His name is associated with the mycological species Aspergillus delacroixii (synonym, Aspergillus nidulans var. echinulatus).

== Selected works ==
- Espèces nouvelles observées au Laboratoire de Pathologie végétale (1893) - New species observed at the laboratory of plant pathology.
- Les maladies des noyers en France; with Édouard Ernest Prillieux (1898) - Diseases of walnut trees in France.

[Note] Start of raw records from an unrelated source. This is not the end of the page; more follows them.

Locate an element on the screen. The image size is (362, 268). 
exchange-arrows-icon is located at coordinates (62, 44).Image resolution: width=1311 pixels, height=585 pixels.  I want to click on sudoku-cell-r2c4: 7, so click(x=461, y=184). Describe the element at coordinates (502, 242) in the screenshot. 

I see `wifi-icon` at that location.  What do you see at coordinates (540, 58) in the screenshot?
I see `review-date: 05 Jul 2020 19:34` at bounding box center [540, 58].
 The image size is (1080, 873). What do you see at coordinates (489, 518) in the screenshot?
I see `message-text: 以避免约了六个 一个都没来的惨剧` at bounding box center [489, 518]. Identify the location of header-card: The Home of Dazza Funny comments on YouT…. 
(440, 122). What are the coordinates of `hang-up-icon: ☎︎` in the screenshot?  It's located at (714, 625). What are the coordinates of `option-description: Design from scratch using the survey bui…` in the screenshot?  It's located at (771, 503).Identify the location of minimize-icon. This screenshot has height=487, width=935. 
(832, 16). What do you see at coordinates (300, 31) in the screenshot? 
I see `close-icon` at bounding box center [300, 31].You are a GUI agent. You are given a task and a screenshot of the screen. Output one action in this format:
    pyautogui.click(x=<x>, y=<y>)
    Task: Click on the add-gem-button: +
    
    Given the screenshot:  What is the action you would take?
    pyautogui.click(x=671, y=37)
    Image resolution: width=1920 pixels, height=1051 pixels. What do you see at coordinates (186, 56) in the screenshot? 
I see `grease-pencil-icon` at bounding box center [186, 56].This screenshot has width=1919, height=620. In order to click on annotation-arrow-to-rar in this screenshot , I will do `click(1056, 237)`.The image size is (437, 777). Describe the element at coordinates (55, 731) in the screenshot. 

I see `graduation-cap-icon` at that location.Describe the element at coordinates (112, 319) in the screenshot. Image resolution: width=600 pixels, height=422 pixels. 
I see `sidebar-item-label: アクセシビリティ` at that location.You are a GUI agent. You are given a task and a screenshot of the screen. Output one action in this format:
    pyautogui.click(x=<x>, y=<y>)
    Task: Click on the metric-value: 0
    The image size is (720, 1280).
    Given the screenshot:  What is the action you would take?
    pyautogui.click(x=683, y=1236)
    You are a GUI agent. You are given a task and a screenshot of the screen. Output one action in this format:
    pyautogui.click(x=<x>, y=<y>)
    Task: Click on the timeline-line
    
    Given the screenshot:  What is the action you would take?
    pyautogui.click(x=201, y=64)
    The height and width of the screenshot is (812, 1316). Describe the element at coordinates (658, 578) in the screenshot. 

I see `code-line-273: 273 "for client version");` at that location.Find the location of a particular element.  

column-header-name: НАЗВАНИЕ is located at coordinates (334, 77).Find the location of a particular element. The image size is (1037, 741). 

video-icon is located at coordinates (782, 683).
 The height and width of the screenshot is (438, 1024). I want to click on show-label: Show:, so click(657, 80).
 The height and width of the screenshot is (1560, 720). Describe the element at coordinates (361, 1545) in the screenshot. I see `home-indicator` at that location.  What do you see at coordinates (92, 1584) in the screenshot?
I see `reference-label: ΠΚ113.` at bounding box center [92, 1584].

- Atlas de botanique descriptive comprenant l'étude des familles les plus importantes au point de vue économique (cryptogames et phanérogames) (1898) - Atlas of descriptive botany.
- Les maladies et les ennemis des caféiers (1900) - Diseases and pests of coffee.
- Maladies des plantes cultivées; with André Maublanc (2 volumes, 1908–09) - Diseases of cultivated plants.
  - I, Maladies non parasitaires (non-parasitic diseases), by Delacroix.
  - II, Maladies parasitaires (parasitic diseases), by Delacroix and Maublanc.